Congress did make positive changes to two significant tax extenders in this legislation, however. The railroad track maintenance credit, which provides a 50 percent credit for railroad maintenance, is made permanent under this legislation. This provision is less harmful than other tax extenders, as railroad track maintenance is subject to a 50 year depreciation schedule. Making this provision permanent is an appropriate step for a credit that functions as a positive step along the road to simply allowing businesses to fully expense railroad track maintenance.
The biodiesel and renewable diesel tax credit, which provided a $1.00 per gallon income tax credit for biodiesel and renewable diesel and a smaller credit for agri-biodiesel, is extended, but phased out, under this legislation. This targeted tax break would remain in place until 2021 before being reduced to $0.75, $0.50, and $0.33 per gallon in 2022, 2023, and 2024 respectively. While allowing this $35.2 billion provision to expire - or at least sunset more quickly - would have been ideal, it is encouraging to see Congress taking taxpayer concerns into account and addressing the tax extender with the most significant budget impact
The bill makes a number of improvements to the tax treatment of retirement savings. It allows penalty-free withdrawals from IRAs within one year of the birth or adoption of a child. This is a pro-family change that is very much in line with TCJA’s pro-family provisions, such as the expansion of the child tax credit.
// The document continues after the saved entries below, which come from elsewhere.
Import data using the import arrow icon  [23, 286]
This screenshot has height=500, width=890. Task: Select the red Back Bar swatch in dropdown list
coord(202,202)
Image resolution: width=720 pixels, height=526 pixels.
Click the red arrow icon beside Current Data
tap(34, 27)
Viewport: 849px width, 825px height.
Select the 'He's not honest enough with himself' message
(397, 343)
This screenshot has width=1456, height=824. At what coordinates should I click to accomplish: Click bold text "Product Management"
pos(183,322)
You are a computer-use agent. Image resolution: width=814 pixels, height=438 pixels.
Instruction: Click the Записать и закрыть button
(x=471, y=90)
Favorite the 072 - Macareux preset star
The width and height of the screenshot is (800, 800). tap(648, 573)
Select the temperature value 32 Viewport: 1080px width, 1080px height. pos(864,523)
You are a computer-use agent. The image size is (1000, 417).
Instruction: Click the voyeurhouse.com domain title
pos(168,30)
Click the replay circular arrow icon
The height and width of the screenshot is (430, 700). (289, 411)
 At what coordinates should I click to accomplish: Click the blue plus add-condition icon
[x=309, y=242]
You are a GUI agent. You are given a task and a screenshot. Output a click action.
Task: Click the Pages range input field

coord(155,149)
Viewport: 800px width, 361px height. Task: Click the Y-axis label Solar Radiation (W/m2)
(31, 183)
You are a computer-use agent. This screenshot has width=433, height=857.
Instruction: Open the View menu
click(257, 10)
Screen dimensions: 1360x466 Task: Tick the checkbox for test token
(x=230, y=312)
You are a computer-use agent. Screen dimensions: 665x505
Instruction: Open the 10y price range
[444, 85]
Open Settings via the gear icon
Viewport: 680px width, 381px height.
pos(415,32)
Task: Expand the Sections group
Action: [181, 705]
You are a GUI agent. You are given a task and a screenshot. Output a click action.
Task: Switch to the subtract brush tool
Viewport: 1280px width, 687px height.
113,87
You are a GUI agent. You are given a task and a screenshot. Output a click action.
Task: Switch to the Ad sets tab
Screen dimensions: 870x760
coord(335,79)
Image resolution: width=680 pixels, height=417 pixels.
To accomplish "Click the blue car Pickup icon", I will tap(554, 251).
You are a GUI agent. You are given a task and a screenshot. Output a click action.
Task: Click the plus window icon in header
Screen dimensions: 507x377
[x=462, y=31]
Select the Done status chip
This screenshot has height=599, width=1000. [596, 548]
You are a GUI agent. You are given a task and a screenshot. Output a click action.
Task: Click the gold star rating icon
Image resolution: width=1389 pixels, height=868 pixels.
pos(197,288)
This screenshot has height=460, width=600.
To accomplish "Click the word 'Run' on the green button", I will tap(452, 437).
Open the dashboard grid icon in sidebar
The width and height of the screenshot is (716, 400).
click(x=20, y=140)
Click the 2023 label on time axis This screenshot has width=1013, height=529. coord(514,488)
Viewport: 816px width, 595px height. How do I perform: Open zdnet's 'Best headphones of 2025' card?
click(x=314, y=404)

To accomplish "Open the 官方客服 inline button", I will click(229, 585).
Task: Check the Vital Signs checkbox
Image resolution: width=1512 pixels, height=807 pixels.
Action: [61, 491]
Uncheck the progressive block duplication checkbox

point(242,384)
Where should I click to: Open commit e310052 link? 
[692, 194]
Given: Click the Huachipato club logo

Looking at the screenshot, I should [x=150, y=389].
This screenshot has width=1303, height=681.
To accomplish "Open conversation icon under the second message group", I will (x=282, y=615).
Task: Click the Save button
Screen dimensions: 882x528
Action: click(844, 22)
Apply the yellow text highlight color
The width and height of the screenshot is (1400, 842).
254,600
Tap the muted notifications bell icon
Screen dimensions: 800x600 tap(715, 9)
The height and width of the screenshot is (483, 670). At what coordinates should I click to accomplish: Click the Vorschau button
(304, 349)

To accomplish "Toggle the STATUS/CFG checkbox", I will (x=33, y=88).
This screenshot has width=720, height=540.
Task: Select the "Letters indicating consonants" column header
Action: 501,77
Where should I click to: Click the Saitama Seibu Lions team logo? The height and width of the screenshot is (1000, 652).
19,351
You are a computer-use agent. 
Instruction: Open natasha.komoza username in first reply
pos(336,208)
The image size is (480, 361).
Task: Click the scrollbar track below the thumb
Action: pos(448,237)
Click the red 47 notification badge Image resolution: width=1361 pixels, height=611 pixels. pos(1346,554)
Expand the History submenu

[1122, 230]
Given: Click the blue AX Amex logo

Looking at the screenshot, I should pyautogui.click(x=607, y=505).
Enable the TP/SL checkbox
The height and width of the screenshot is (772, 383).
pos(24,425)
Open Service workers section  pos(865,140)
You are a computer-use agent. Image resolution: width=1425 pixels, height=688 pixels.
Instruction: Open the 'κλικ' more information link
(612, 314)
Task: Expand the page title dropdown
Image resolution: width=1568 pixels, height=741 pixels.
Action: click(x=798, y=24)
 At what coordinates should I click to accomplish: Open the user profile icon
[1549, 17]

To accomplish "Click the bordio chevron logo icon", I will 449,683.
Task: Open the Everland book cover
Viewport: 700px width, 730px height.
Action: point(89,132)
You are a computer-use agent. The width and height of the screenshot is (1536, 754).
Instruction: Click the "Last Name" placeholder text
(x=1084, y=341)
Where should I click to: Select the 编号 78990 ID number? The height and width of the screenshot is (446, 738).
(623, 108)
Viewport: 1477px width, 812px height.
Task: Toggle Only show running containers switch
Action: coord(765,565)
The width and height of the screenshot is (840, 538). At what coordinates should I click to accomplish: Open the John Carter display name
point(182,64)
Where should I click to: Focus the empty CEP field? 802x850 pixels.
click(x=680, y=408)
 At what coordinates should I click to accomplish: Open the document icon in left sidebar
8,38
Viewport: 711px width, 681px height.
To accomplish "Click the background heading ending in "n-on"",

The bill also increases flexibility for individuals at or near retirement age. It would exempt many individuals from mandatory disbursement rules that currently require holders of IRA and defined-contribution pension plans to begin drawing down their savings at age 70 ½. Under this legislation, individuals with less than $50,000 in their accounts would no longer be subject to this requirement. Individuals who are 70 ½ or older could also continue to make IRA contributions, whereby under current law they are not permitted to do so.
The legislation increases the amount of start-up expenses that new business owners can deduct from $5,000 to $20,000 and indexes this amount to inflation. The bill also allows companies to preserve net operating loss carryforwards and tax credits in the event of an ownership change.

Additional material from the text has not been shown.